Can’t wait until Thanksgiving dinner to witness a pointless conversation between a pompous fundamentalist Christian and a sneering atheist? This is the movie for you!
Can’t wait until Thanksgiving dinner to witness a pointless conversation between a pompous fundamentalist Christian and a sneering atheist? Then “The Ledge” is the movie for you.
This shrill and pedantic exercise in speechifying gives us “deep” conversations about religion and the afterlife that wouldn’t pass muster in a freshman Philosophy 101 study group, delivered with all the earnestness and lack of subtlety of the old “Davey and Goliath” show. (If that Christian cartoon had featured Liv Tyler’s boobs, that is.)
Tyler, fresh off playing a former drug addict who married Rainn Wilson as a way to get a grip on her life in “Super,” broadens her range by playing a former drug addict who married Patrick Wilson to get a grip on her life in “The Ledge.” When these two move in down the hall from committed atheist Charlie Hunnam, who becomes Tyler’s boss when she gets a job working at the hotel he manages, things start spiraling out of control.
The movie opens, in fact, with Hunnam standing on the roof of a tall building, with policeman Terrence Howard trying to talk him down. Howard’s character, a devoted Catholic, is having his own problems, having just learned that he’s sterile. Since he and his wife have two children, this news comes as some surprise.

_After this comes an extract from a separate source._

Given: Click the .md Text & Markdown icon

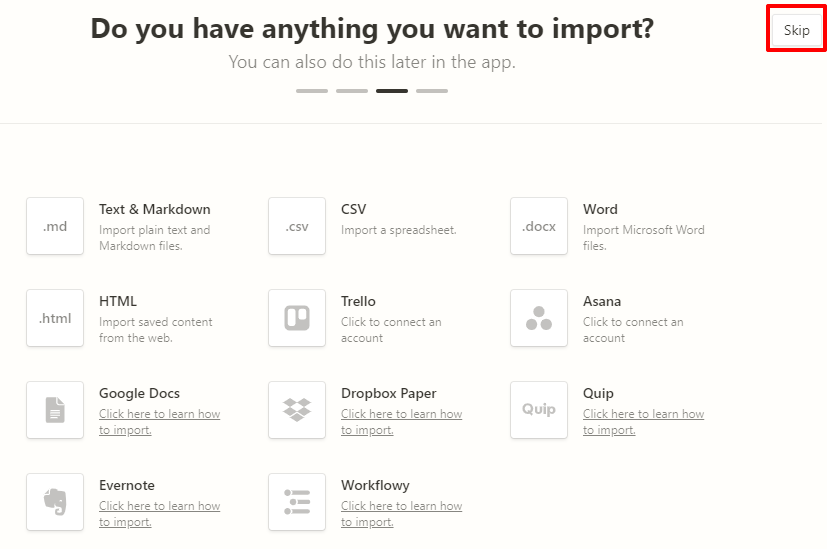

Hunnam (who after years of working Stateside, still occasionally lets his British accent surface) tells Howard all about how he and Tyler grew close together, despite the fact that he and Wilson had lots of arguments about whether or not there’s a god or if gay people will burn in hell. These issues could make for interesting drama, but director Matthew Chapman’s heavy-handed script gives us pat back-stories to prop up and “explain” his two-dimensional characters.
Wilson, you see, used to be a hedonist before he discovered the lord, while Hunnam’s faith was shattered when his daughter died. Because heaven forbid these two would have arrived at their conclusions via, oh, reflection or philosophical inquiry.
The four leads are such cut-outs that you really don’t care if Hunnam jumps or not. And Hunnam’s character is so flimsy that you figure that even if he does leap, he’ll float down to the street like a page from this terrible screenplay.